Once \(\mathcal{T}_t\) is obtained, the corresponding Keys and Values are retrieved from the full KV cache using Gather: \(K_{\mathcal{T}_t} = \text{Gather}(K_{1:t}, \mathcal{T}_t)\), \(V_{\mathcal{T}_t} = \text{Gather}(V_{1:t}, \mathcal{T}_t)\). Full-fidelity attention is then performed on this reduced set with a complexity of \(O(N_{fac}d)\). A crucial detail is maintaining the original absolute position of each token to preserve the integrity of RoPE, preventing degradation caused by positional distortion. Two variants are implemented: FASA-M offloads the KV cache to the CPU to save VRAM (memory optimization), while FASA-C keeps the full cache on the GPU but performs sparse access only on Keys (computation optimization).

Loss & Training

FASA is entirely training-free. The identification of dominant FCs requires only a one-time offline process with a few calibration samples. It is orthogonal to and can be combined with layer-wise budget allocation (e.g., PyramidKV).

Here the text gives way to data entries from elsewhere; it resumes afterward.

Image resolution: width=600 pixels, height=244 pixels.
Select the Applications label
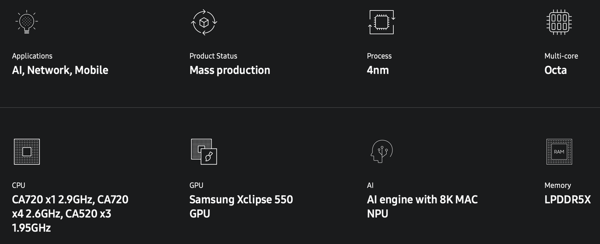pos(32,56)
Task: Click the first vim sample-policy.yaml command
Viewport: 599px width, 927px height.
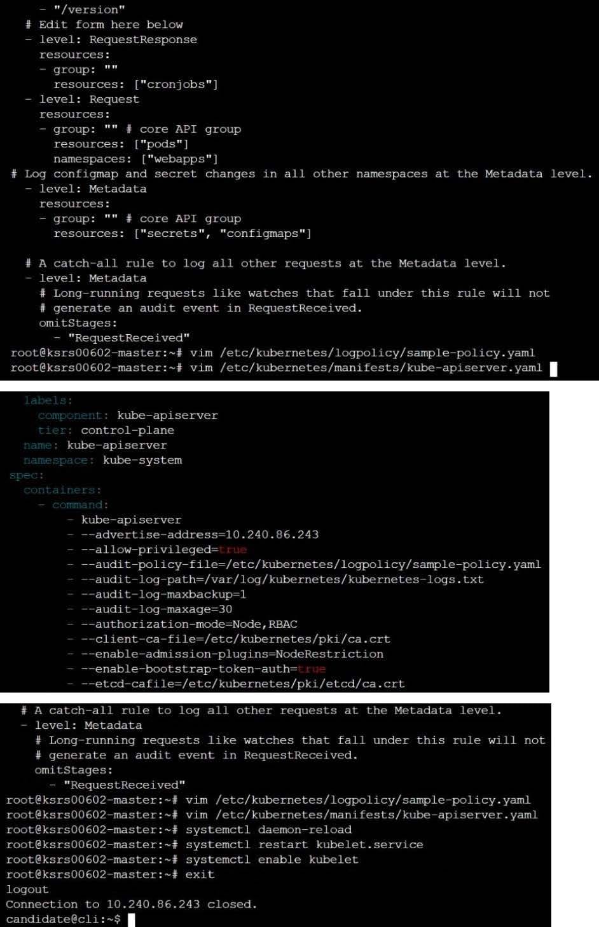Action: click(x=362, y=353)
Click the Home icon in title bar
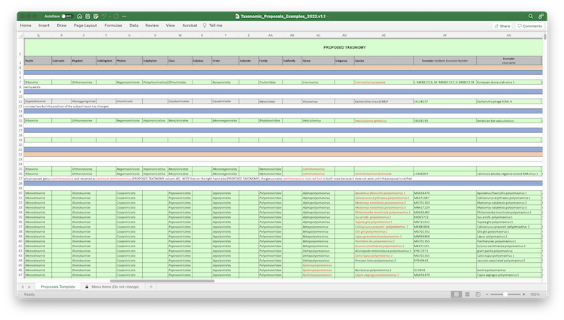The image size is (564, 320). (x=81, y=15)
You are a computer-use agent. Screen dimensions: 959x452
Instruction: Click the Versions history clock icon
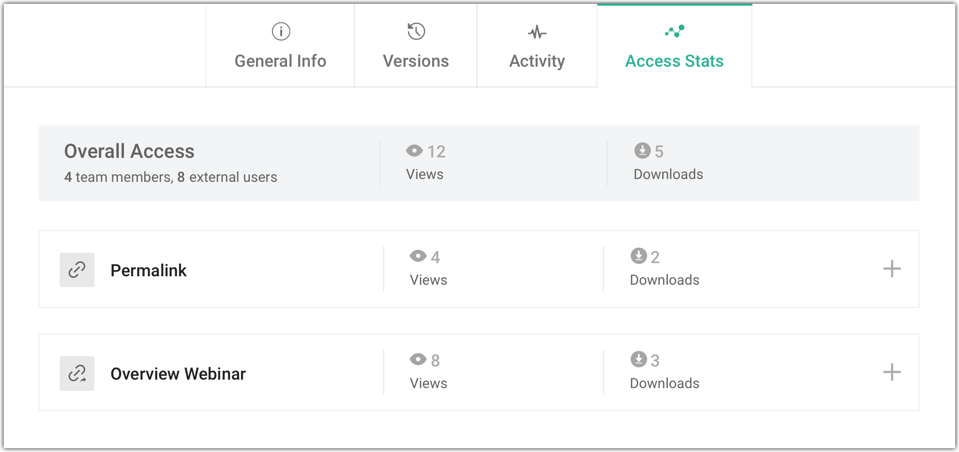[416, 31]
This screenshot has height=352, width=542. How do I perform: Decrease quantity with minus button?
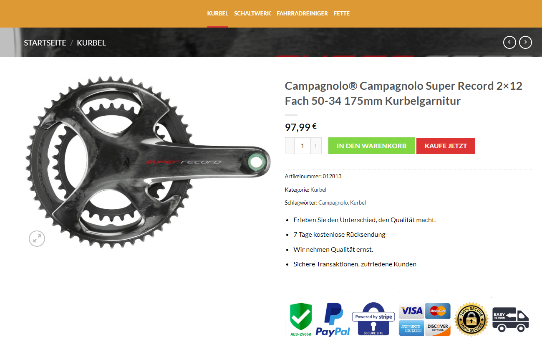pyautogui.click(x=290, y=146)
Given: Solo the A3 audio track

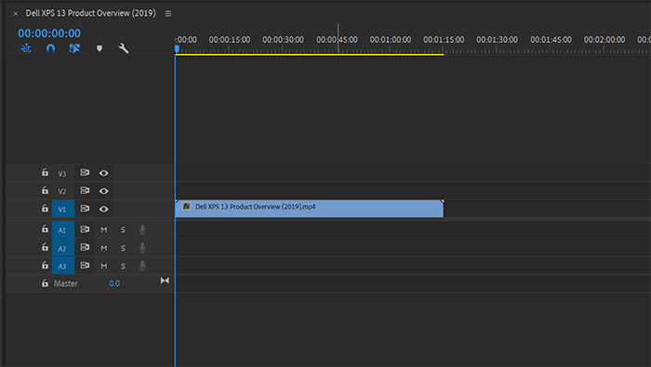Looking at the screenshot, I should (x=123, y=266).
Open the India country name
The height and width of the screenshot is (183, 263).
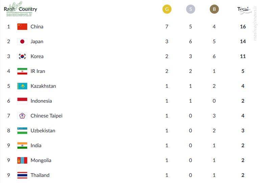36,146
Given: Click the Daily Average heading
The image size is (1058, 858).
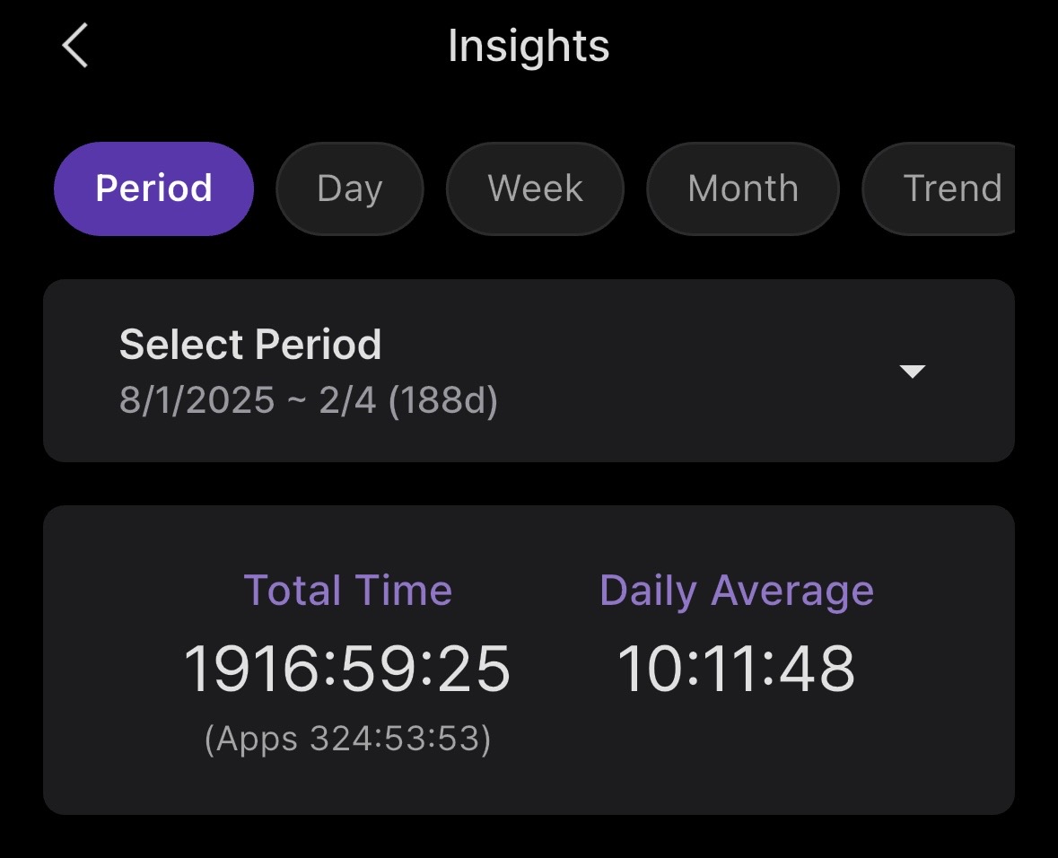Looking at the screenshot, I should (x=736, y=591).
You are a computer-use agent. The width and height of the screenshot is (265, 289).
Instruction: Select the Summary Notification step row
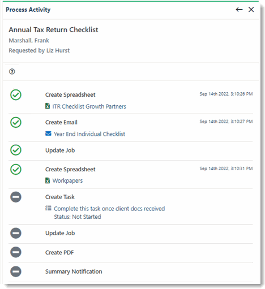131,271
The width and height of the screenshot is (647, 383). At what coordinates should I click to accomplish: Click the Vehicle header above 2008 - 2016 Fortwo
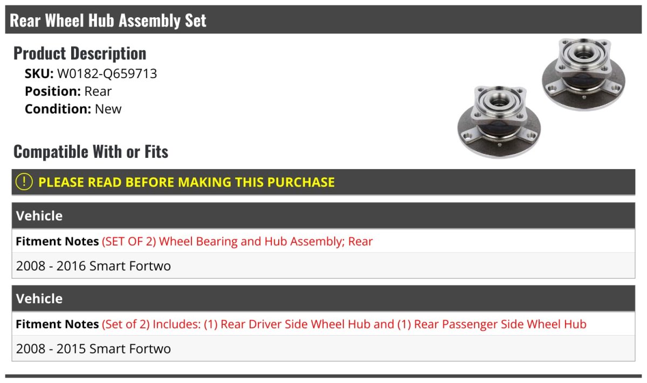click(39, 216)
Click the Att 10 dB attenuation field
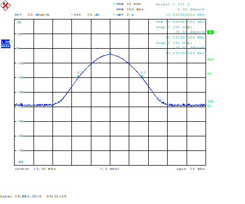 pos(87,15)
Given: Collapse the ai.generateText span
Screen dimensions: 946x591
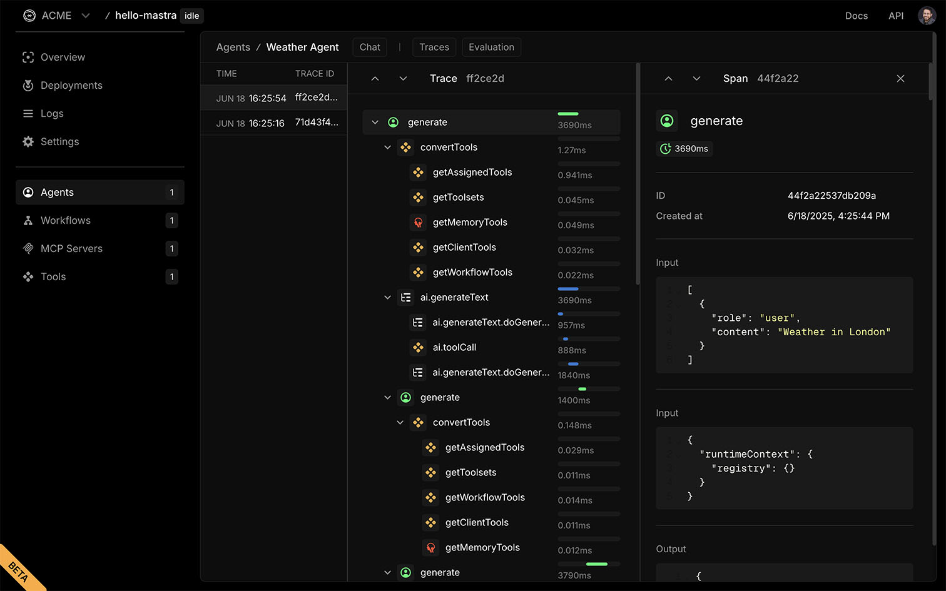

When \(N_{fac} \ll t\), the theoretical speedup is \(\text{Speedup} = d / N_{tip}\).

Key Experimental Results

Main Results

Task/Method Stream SnapKV Quest FASA Full KV Oracle
LongBench (K=256) ~80% ~92% ~90% ~99% 100% 100%
AIME24 Speedup 2.56×
KV Cache Usage 18.9% 100%

Cross-model validation: Consistently effective across Llama-3.1-8B, Mistral-7B, Qwen2-7B, etc.

Ablation Study

No. of FCs (F) / KV Budget (K) K=64 K=256 K=512 K=1024
Random FC 2.0 3.6 6.4 25.5
Stream 34.4 26.8 24.4 30.7
SnapKV 37.9 40.9 41.9 49.5
F=8 (1/8) 43.0 49.4 54.3 62.6
F=16 (1/4) 55.3 59.7 62.8 70.1

Key Findings

  • Using only 1/8 of FCs outperforms SnapKV by 10.3% in composite CA scores across all budget levels.
  • Functional sparsity of FCs is an inherent property of the model: highly consistent across architectures, scales, and tasks.
  • FASA-C achieves a 2.56× speedup on the AIME24 long-CoT reasoning task with a performance loss of <0.7%.
  • Dominant FCs account for less than 1% of total FCs but contribute the vast majority of contextual information.
  • On LongBench, retaining only 256 tokens achieves nearly 100% of the full-KV performance.

Highlights & Insights

  • New theoretical perspective on RoPE: Functional sparsity at the frequency chunk level—an elegant division of labor between high-frequency FCs (positional encoding) and low-frequency FCs (semantic carrier).
  • Training-free and one-time calibration: The task-independence of dominant FCs makes calibration extremely efficient.
  • Orthogonal to existing methods: Can be seamlessly combined with quantization, layer-wise budget allocation, and other techniques.
  • Granular innovation: Moving from token-level to frequency-chunk-level granularity; finer than page-level (Quest) or token-level (SnapKV) methods.

Limitations & Future Work

  • Whether the 1/4 selection ratio for dominant FCs remains optimal for extremely long contexts (100K+) remains to be verified.
  • The current implementation focuses on decoder-only architectures; adaptation for encoder-decoder and non-RoPE models is required.
  • The CPU-GPU data transfer latency in FASA-M might become a bottleneck in high-throughput scenarios.
  • The potential synergy with speculative decoding has not yet been explored.
  • vs StreamingLLM: Uses a static retention strategy; discarding intermediate tokens may lose critical information.
  • vs SnapKV: Performs a one-time filter during the pre-filling stage, failing to adapt to changes in token importance during generation.
  • vs Quest: Page-level granularity is too coarse, retrieving an entire page even if only a few tokens are needed.
  • vs SparQ/LoKi: Low-rank methods require auxiliary memory to store projection matrices.

Rating

  • Novelty: ⭐⭐⭐⭐⭐ FC-level functional sparsity is a significant new theoretical discovery for RoPE.
  • Experimental Thoroughness: ⭐⭐⭐⭐⭐ Comprehensive coverage across long-context benchmarks, sequence modeling, and long-CoT reasoning.
  • Writing Quality: ⭐⭐⭐⭐ Complete logical chain from observation and hypothesis to validation and methodology.
  • Value: ⭐⭐⭐⭐⭐ A training-free, efficient, and universal KV cache compression solution with high practical utility.